Supplied data Start Marker

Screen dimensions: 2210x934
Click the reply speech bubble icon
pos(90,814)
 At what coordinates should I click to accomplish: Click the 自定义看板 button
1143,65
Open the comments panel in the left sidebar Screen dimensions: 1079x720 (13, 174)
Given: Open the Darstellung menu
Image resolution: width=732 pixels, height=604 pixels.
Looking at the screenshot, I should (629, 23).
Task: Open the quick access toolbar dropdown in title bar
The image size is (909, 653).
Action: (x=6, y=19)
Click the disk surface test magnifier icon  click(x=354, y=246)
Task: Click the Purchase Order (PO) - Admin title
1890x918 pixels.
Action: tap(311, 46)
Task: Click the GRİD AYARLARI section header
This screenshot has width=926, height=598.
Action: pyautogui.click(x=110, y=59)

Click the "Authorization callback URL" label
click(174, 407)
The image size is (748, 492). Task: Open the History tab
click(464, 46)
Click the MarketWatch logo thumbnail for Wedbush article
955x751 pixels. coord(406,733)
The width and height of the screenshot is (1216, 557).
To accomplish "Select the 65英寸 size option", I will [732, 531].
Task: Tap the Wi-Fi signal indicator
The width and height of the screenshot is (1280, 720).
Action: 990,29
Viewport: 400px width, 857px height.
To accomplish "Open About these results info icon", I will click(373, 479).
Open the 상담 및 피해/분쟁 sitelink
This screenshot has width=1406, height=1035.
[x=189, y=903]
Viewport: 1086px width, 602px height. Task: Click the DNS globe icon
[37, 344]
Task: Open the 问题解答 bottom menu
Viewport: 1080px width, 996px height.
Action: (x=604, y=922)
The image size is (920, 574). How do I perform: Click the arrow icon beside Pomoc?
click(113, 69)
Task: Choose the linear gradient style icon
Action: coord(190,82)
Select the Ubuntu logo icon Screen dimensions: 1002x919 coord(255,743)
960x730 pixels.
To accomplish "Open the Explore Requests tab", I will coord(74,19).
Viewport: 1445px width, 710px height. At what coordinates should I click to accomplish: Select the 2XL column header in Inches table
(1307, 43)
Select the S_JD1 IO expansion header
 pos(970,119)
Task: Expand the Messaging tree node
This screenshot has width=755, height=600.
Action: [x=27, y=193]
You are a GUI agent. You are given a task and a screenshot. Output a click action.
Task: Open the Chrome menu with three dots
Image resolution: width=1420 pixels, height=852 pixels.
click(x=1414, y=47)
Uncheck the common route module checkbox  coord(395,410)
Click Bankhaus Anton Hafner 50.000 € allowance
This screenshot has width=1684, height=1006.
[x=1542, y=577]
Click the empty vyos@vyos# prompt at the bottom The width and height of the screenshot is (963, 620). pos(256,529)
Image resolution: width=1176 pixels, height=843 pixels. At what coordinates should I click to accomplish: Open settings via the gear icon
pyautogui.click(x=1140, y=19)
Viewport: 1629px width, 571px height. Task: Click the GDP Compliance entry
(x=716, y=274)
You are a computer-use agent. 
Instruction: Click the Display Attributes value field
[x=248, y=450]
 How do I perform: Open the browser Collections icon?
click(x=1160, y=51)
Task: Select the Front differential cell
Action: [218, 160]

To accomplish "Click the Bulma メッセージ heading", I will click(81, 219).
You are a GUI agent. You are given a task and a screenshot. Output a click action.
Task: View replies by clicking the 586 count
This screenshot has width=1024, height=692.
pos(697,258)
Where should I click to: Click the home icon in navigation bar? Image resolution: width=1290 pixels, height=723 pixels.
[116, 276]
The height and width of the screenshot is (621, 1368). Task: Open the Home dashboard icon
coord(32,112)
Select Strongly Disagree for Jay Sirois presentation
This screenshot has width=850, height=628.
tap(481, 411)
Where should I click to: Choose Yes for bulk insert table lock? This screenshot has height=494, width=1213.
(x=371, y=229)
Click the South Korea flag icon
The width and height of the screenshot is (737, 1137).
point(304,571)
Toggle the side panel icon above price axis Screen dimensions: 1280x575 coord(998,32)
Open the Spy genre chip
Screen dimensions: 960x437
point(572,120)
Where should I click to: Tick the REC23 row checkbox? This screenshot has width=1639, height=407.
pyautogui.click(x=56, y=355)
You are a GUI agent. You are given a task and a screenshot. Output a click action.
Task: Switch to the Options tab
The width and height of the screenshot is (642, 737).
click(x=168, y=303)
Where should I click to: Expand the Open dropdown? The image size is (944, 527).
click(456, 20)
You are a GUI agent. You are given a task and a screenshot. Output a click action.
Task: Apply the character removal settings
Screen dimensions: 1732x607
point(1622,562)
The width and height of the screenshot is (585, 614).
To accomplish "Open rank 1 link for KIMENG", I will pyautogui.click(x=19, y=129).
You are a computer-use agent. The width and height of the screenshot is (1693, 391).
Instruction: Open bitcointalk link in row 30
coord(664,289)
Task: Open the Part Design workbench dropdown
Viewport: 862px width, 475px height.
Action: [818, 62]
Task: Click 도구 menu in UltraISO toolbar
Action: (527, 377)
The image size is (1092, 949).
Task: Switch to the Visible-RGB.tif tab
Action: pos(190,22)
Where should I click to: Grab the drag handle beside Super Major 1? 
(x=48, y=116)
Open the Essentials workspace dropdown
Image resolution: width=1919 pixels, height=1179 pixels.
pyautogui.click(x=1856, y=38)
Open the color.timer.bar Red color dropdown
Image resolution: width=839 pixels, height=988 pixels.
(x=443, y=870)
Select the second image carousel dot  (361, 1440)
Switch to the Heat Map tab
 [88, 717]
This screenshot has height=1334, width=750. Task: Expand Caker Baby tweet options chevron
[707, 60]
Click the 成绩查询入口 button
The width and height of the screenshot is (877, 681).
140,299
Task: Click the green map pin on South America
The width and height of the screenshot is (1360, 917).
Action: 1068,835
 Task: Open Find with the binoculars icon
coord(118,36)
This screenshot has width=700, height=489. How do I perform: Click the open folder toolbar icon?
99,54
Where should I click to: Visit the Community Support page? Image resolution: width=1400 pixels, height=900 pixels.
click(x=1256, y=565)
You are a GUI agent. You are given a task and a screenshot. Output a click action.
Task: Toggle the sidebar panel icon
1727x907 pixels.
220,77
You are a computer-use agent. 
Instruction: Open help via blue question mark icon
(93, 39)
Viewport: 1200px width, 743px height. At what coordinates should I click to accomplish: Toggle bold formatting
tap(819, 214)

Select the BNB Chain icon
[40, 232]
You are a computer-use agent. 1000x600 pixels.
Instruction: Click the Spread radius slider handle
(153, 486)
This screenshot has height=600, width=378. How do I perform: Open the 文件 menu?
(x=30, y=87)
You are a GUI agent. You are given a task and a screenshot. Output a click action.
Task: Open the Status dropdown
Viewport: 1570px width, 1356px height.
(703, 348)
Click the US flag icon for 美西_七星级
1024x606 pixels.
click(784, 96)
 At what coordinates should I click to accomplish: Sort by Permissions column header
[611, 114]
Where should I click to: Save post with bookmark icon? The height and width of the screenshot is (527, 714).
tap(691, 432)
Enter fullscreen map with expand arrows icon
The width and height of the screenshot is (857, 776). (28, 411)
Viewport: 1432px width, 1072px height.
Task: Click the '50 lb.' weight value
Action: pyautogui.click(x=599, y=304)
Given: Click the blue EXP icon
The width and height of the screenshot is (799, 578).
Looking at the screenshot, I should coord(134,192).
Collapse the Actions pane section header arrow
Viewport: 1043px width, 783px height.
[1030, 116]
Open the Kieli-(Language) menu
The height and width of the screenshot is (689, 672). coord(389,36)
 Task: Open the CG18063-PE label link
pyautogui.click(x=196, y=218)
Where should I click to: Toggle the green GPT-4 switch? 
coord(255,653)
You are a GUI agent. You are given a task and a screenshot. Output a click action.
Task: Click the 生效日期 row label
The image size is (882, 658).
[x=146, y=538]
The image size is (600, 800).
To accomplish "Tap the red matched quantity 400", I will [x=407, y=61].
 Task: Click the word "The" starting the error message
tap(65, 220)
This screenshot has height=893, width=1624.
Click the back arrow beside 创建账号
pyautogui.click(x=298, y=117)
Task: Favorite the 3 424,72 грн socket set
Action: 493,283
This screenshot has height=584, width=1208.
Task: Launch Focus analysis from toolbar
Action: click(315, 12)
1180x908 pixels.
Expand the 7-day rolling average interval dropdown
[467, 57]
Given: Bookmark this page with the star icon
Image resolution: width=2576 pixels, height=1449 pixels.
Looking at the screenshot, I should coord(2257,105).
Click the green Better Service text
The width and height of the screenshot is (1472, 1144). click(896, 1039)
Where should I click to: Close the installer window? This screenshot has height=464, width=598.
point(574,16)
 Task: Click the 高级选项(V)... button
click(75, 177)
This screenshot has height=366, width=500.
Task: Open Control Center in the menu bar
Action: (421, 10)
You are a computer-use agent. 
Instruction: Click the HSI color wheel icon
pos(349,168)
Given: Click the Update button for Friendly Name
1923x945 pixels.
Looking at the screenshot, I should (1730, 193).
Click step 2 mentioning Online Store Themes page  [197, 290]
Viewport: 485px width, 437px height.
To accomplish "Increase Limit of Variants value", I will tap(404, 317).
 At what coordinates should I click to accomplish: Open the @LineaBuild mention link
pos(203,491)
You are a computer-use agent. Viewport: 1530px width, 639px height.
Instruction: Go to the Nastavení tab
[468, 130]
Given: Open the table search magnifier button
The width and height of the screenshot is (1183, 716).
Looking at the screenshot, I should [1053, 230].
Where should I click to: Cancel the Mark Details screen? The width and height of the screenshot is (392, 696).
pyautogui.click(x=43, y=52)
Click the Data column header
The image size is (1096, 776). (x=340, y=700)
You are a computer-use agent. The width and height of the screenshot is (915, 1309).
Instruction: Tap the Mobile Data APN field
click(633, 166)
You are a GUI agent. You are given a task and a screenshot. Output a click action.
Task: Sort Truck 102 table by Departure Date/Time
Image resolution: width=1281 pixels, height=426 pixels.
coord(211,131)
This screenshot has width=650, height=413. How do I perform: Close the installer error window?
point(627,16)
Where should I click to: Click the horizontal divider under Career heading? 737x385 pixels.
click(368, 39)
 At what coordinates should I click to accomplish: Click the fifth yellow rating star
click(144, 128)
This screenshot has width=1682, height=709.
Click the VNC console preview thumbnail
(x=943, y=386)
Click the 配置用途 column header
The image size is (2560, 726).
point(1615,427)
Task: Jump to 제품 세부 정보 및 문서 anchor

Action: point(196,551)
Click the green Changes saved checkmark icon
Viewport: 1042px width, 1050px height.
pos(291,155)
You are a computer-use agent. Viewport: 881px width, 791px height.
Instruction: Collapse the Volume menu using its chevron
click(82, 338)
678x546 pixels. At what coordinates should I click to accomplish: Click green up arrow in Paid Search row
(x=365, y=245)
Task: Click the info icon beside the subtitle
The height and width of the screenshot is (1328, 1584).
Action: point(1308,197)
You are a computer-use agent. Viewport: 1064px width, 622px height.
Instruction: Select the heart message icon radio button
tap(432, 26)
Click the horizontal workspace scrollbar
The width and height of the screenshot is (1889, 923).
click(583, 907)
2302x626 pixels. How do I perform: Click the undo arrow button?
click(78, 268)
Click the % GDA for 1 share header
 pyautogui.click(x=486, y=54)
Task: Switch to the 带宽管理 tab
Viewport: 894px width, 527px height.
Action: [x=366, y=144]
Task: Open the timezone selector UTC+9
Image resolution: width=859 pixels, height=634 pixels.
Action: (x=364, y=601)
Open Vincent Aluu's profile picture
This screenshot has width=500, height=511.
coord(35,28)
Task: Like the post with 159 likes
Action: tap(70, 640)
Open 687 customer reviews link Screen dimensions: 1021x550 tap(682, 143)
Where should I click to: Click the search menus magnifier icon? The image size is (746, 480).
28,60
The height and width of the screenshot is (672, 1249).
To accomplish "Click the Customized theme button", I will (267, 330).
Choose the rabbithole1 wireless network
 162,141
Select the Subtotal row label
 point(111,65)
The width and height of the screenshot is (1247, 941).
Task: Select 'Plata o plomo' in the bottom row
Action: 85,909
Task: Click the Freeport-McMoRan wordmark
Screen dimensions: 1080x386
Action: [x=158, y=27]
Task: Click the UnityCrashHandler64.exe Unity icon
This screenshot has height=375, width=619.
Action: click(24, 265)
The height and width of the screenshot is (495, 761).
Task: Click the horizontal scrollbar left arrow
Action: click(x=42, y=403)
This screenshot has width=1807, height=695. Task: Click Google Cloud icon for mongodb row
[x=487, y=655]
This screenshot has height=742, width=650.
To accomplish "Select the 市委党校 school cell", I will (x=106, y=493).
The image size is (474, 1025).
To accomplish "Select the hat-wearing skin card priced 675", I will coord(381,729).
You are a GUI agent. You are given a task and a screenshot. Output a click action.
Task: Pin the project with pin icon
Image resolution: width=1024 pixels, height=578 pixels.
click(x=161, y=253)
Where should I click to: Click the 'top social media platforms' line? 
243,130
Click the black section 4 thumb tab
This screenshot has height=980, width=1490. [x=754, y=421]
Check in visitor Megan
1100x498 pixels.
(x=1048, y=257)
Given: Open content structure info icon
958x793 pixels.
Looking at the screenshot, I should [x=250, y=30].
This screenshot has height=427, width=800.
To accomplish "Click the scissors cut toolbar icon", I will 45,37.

Supplied data End Marker

• _Task directions_: The expected output is each line of the records above that includes the word "panel".

• _Response to this exercise_:
Open the comments panel in the left sidebar Screen dimensions: 1079x720 (13, 174)
Toggle the side panel icon above price axis Screen dimensions: 1280x575 coord(998,32)
Task: Toggle the sidebar panel icon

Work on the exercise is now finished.